Impact of Chiranjeevi Yojana:

  • Exponential rise in Institutional Deliveries: The State has experienced a constant rise in the trend of Institutional Deliveries over the years and a consequent decrease in the trend of Home Deliveries. In the year 2005-06 rate of institutional delivery was 63.24 % which reached to 99% by March-2018.
  • Decline in Maternal Mortality Ratio & Infant Mortality Rate:

    Year (2001-03) (2004-06) (2007-09) (2010-12) (2011-13) (2014-16) (2015-17)
    MMR 172 160 148 122 112 91 87
    Year 2005 2006 2007 2008 2009 2010
    IMR 54 53 52 50 48 44
    Year 2010 2011 2012 2013 2016
    IMR 44 41 38 36 30
    Source: Sample Registration Survey
  • The scheme was evaluated by UNFPA and IIM Ahmedabad and they have given favorable comment.

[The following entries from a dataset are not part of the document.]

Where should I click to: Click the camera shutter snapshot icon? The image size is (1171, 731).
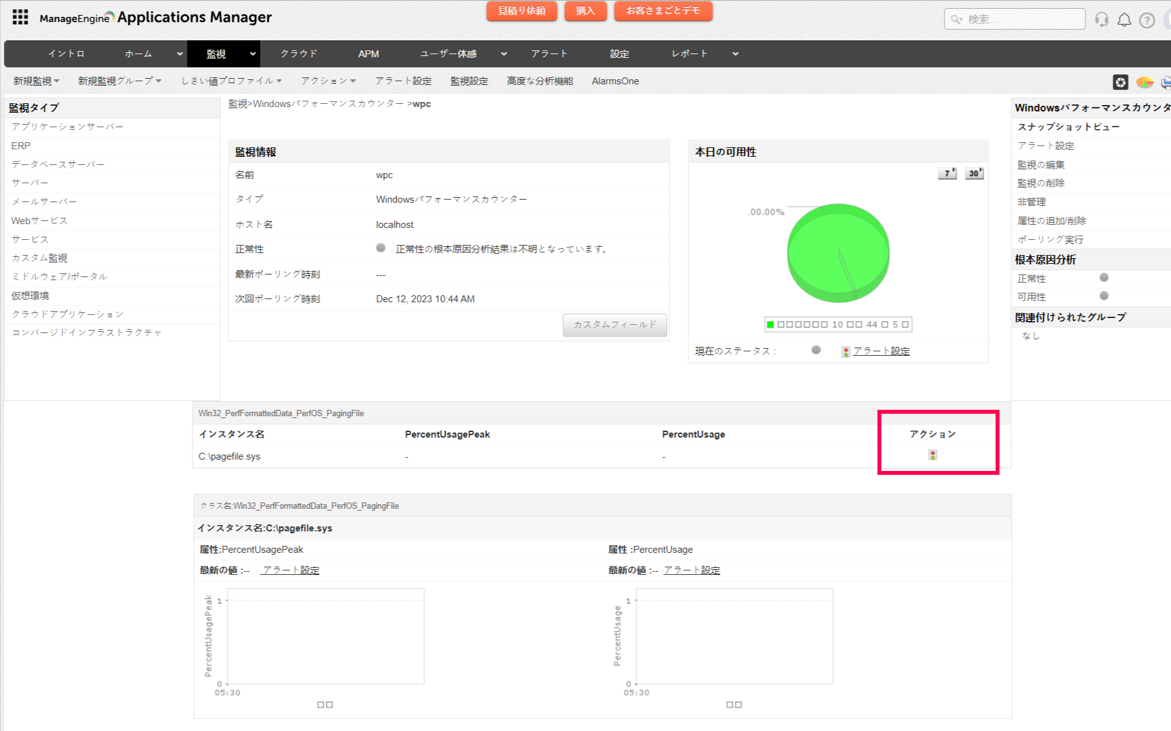pos(1120,82)
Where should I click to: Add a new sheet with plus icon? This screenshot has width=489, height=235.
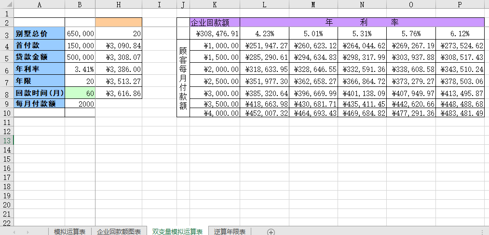[271, 232]
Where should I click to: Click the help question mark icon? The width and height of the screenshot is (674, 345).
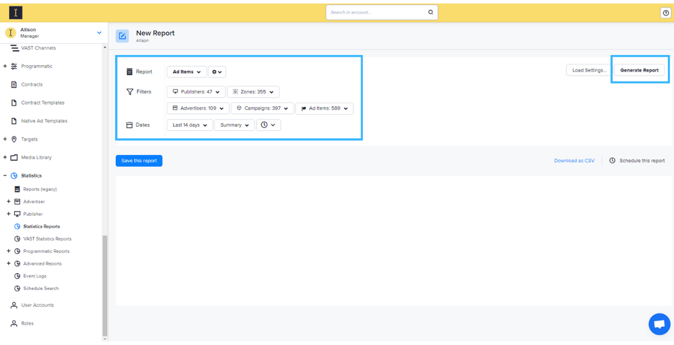tap(666, 13)
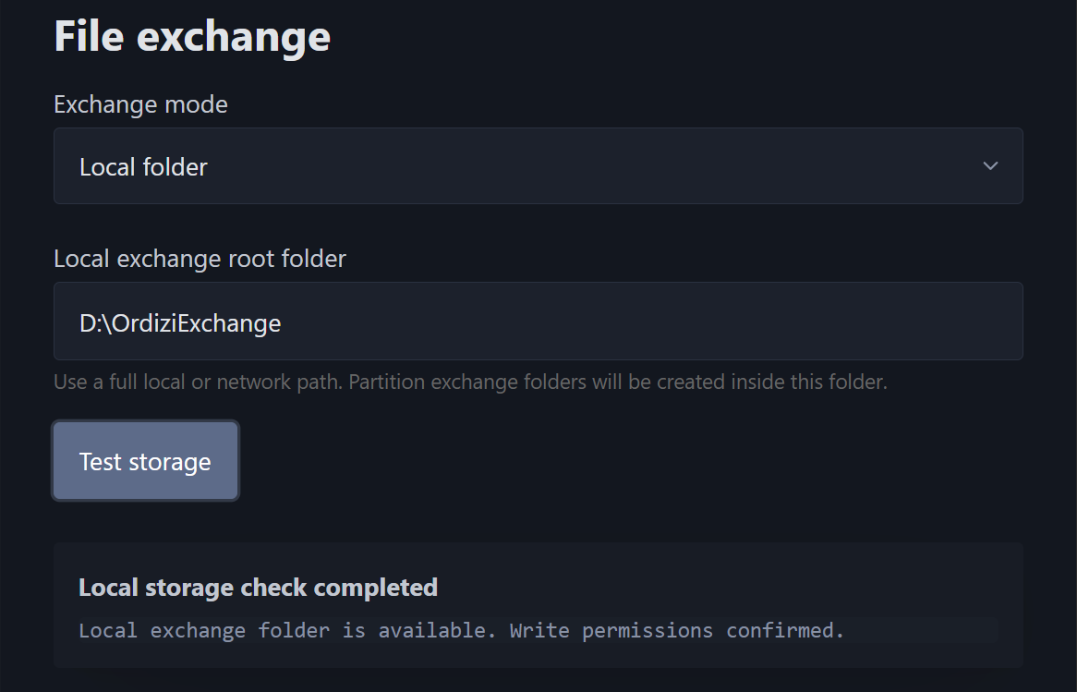
Task: Click the path helper text below the field
Action: (470, 382)
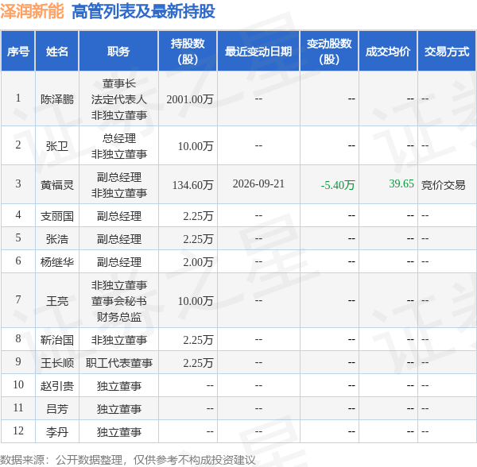Select the name 李丹 in the last row
The height and width of the screenshot is (467, 477).
(57, 432)
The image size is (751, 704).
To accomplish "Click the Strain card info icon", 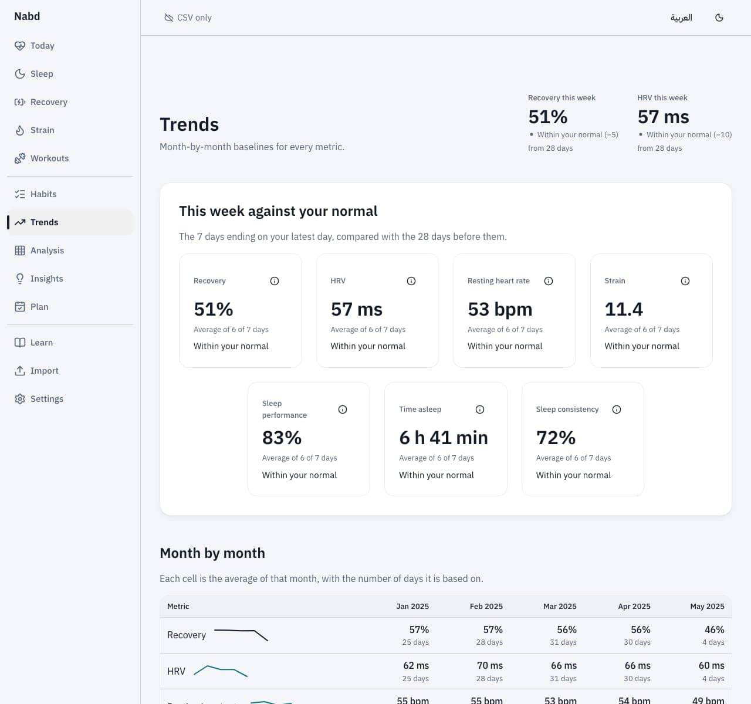I will tap(685, 281).
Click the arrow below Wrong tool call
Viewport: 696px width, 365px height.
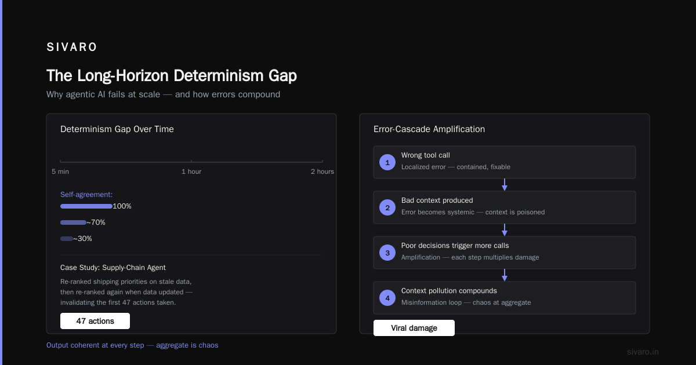click(505, 185)
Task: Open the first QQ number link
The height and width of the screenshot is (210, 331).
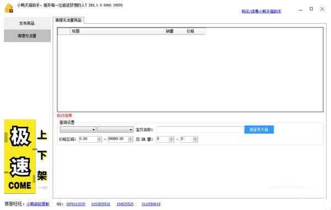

  • In the Study "Directory of Innovations Implemented in the Health Sector” supported by Department for International Development quoted- Several States have adopted the JSY/Chiranjeevi model to further provide services in areas not covered by JSY or to boost the gains from JSY, including Saubhagyawati Scheme (Uttar Pradesh), Janani Suvidha Yojana (Haryana), Janani Sahyogi Yojana (Madhya Pradesh), Ayushmati Scheme (West Bengal), Chiranjeevi Yojana (Assam), and Mamta Friendly Hospital Scheme (Delhi).